▶ [What to work on] Beneath this task are records; print exactly the stretch of them from the line with "Viewport: 379px width, 284px" through the line with "You are a computer-use", both ends included.

▶ [Given records]
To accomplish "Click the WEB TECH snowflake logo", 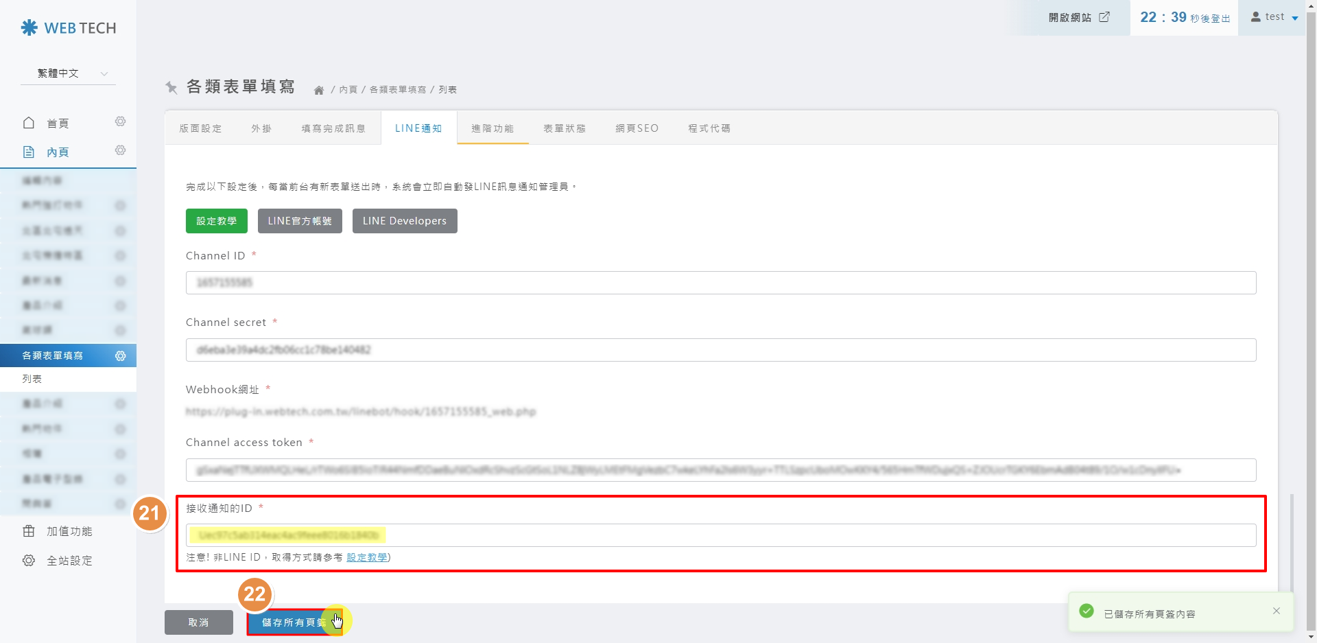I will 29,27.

--

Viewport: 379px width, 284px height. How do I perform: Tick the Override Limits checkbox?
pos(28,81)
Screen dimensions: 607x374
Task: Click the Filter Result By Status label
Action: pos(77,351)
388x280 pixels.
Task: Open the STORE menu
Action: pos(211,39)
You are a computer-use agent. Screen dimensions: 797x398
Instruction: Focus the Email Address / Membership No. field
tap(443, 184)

▶ [Answer box]
Viewport: 379px width, 284px height. How do I perform: Tick the Override Limits checkbox?
pos(28,81)
Screen dimensions: 607x374
Task: Click the Filter Result By Status label
Action: pos(77,351)
388x280 pixels.
Task: Open the STORE menu
Action: pos(211,39)
You are a computer-use agent. Screen dimensions: 797x398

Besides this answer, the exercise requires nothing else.